**Your instructions**
Each line from the one with "Given: Open the shopping cart icon" through the final line of the entries below must be printed exactly, and the pictures must not be.

[Items from a dataset]
════

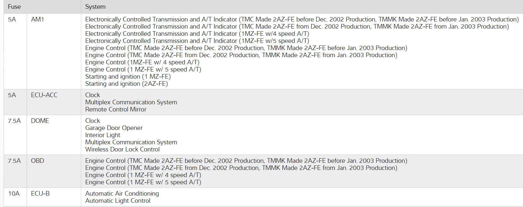
Task: Click the 5A rating beside ECU-ACC
Action: coord(12,95)
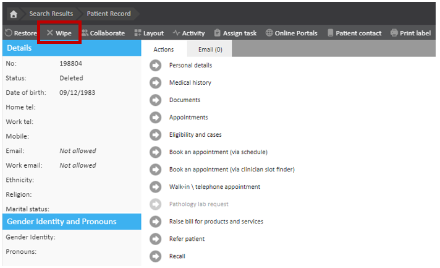Click arrow icon beside Refer patient

(x=155, y=239)
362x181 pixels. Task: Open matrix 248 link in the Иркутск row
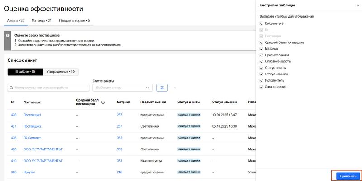point(119,172)
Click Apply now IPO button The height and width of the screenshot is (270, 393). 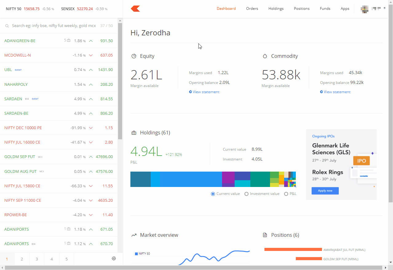(325, 191)
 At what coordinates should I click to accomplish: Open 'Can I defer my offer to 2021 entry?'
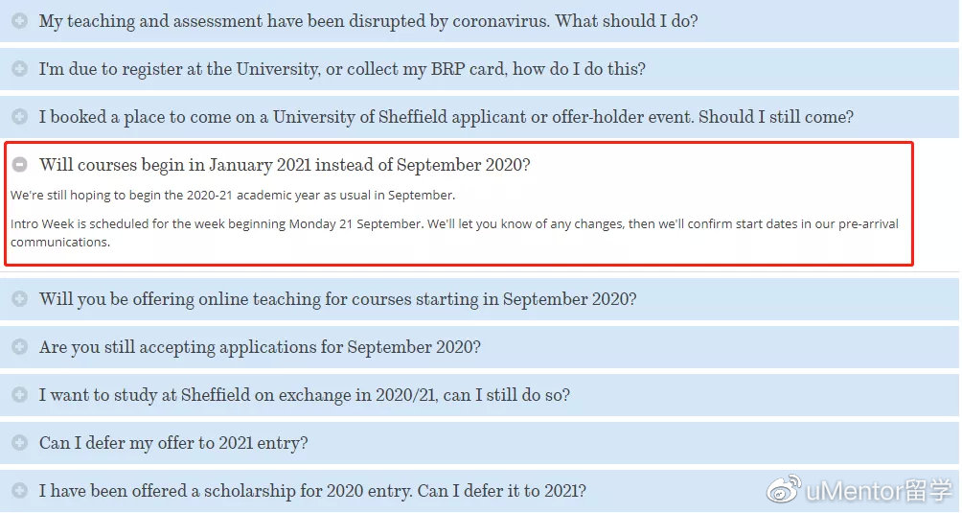tap(479, 442)
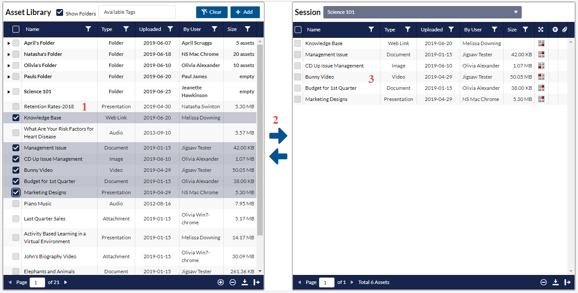The image size is (578, 293).
Task: Click the right arrow to add assets to session
Action: (278, 136)
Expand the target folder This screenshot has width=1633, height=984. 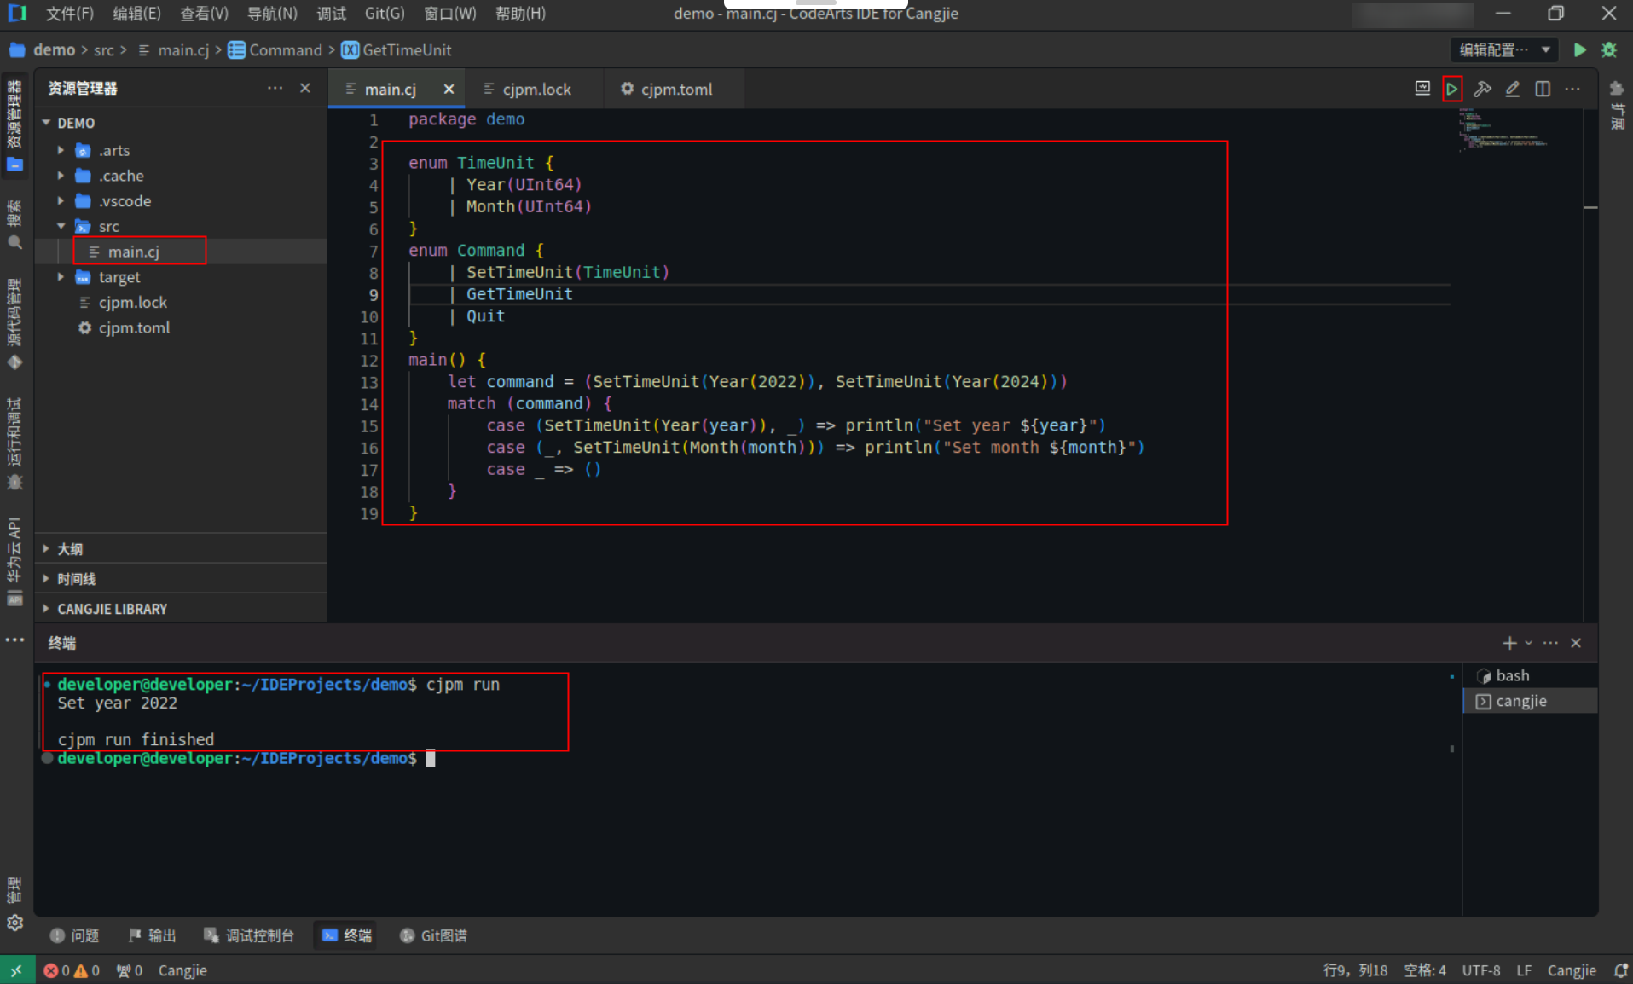click(x=61, y=277)
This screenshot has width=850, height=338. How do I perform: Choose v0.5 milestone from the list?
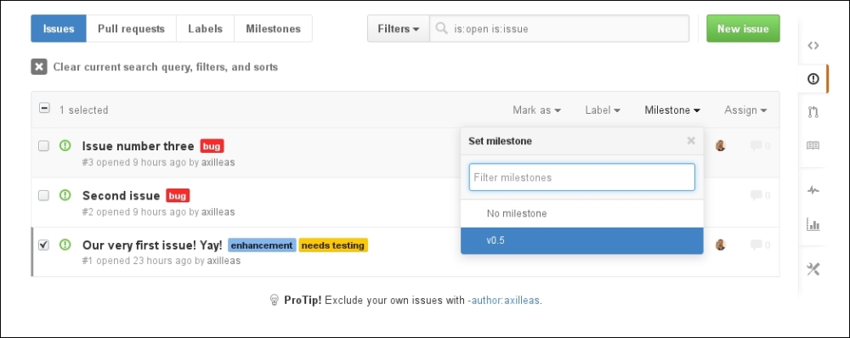coord(582,240)
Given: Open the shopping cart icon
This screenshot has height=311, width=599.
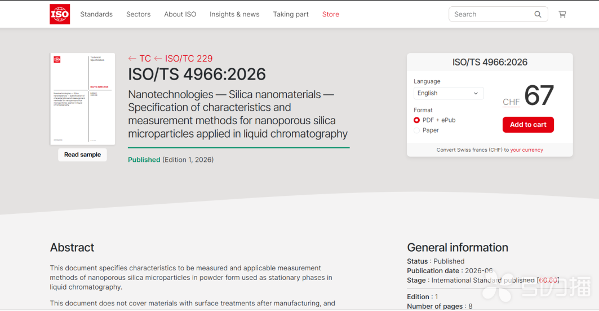Looking at the screenshot, I should [x=562, y=14].
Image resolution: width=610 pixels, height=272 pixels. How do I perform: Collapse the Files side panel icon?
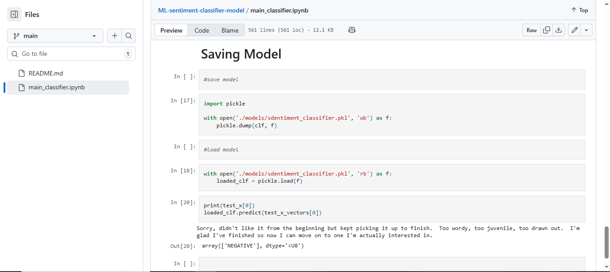pos(14,15)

════

**Solution for this exercise**
Given: Open the shopping cart icon
This screenshot has height=311, width=599.
Looking at the screenshot, I should [x=562, y=14].
Image resolution: width=610 pixels, height=272 pixels. How do I perform: Collapse the Files side panel icon?
pos(14,15)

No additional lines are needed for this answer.